:: WHAT TO WORK ON ::
Extract the whole listing as it stands. Do not include the pictures.
------------------------------------
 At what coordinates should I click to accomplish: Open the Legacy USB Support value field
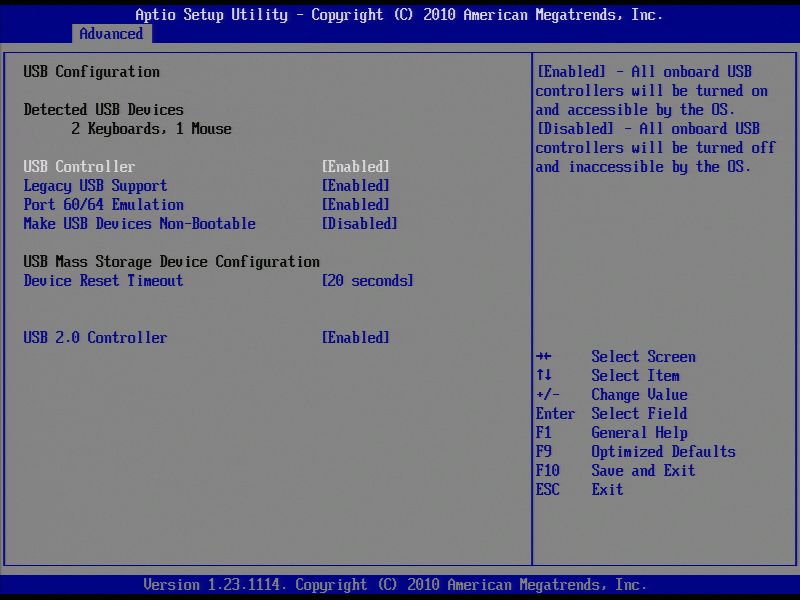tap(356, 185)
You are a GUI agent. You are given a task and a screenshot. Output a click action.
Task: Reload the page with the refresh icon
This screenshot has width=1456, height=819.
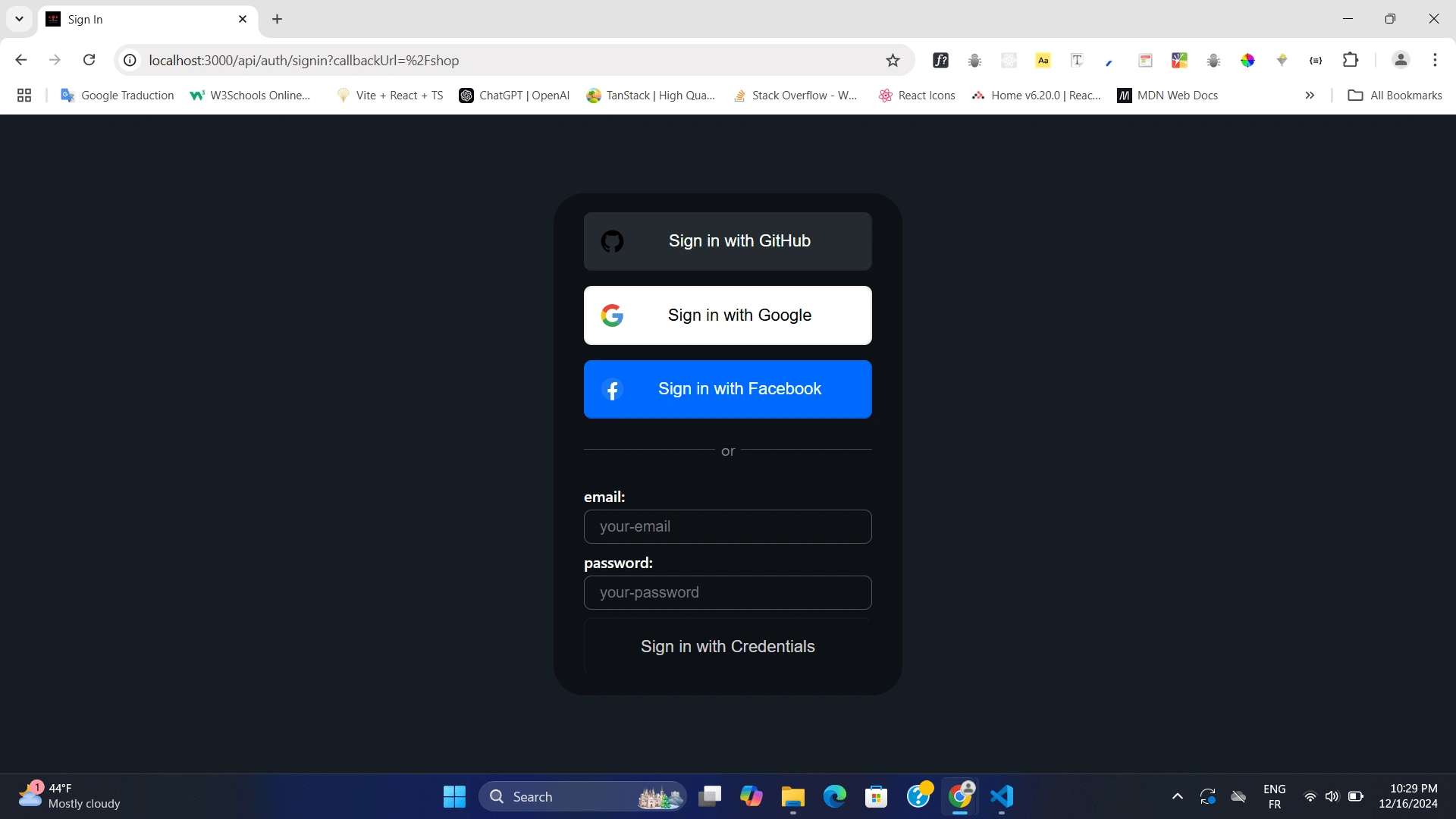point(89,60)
------------------------------------
:: OUTPUT BELOW ::
 At what coordinates should I click to accomplish: Open the Legacy USB Support value field
tap(356, 185)
You are a GUI agent. You are given a task and a screenshot. Output a click action.
Task: Reload the page with the refresh icon
This screenshot has width=1456, height=819.
point(89,60)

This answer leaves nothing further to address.